● **Work required**:
Retype the entries below exactly, and keep every picture out of your version.

Records for this task Block Start

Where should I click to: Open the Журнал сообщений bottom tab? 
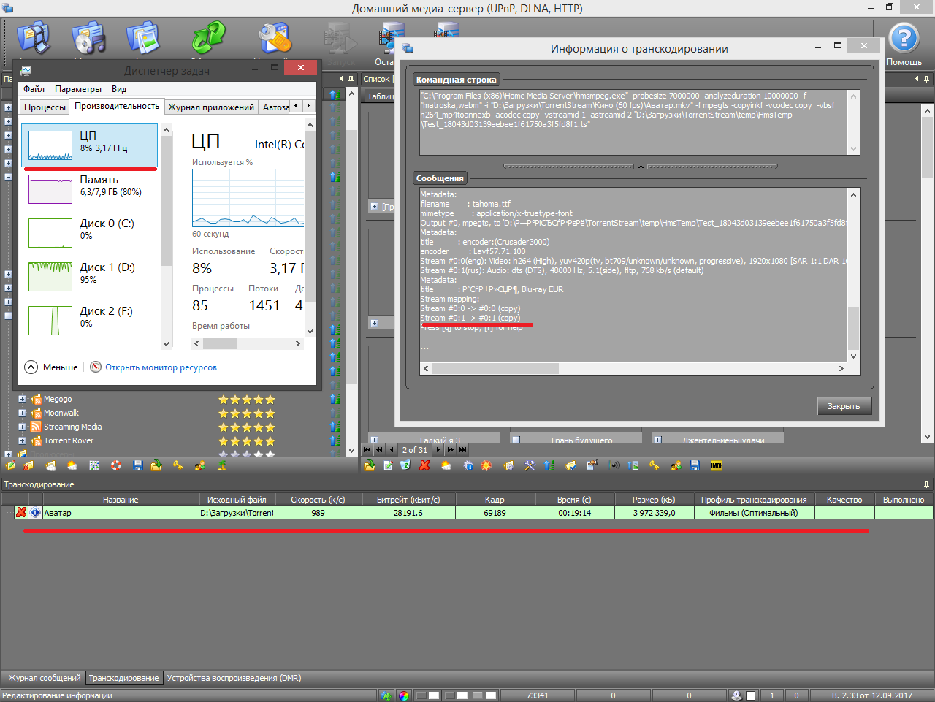[44, 678]
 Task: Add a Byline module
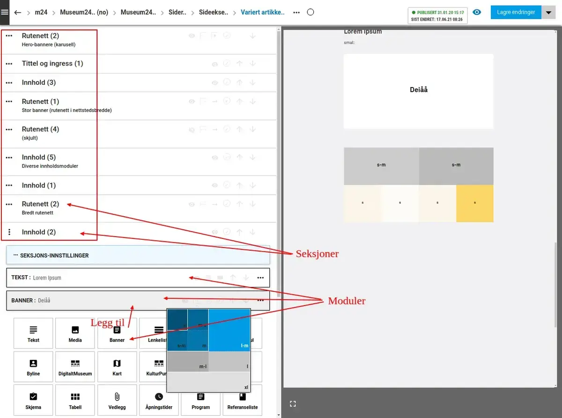tap(33, 367)
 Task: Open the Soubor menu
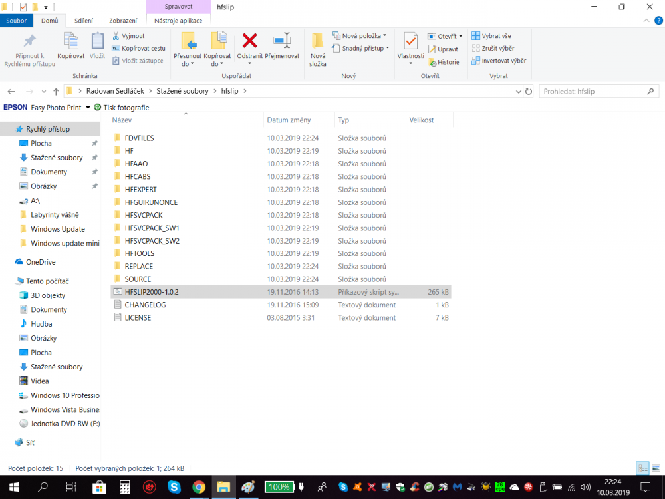[16, 21]
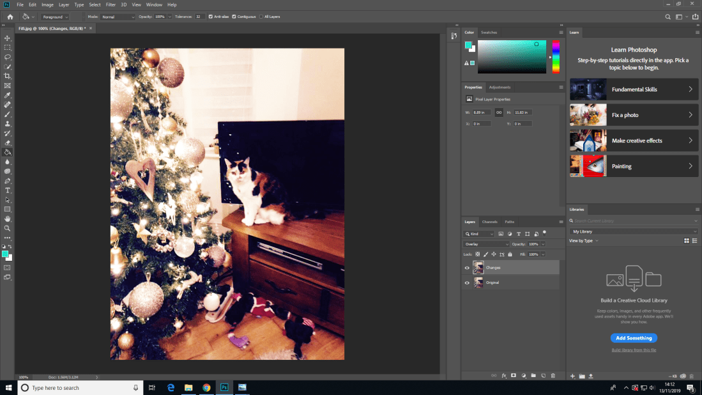Expand the My Library dropdown

634,231
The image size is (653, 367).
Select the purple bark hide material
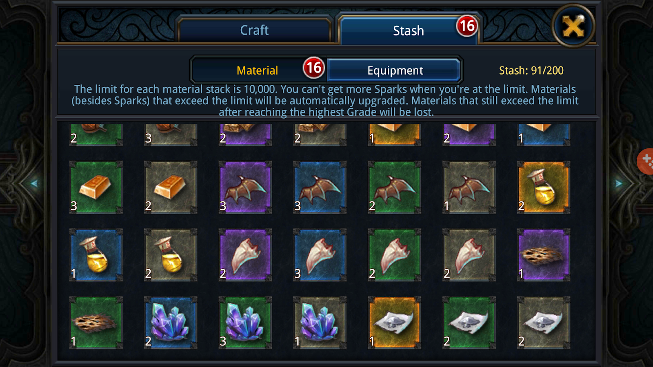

Records for this task Block End

● **Reply**:
Where should I click to: Open the Журнал сообщений bottom tab? 
[44, 678]
 Task: Add a Byline module
tap(33, 367)
 Task: Open the Soubor menu
[16, 21]
Expand the My Library dropdown

634,231
The image size is (653, 367).
Select the purple bark hide material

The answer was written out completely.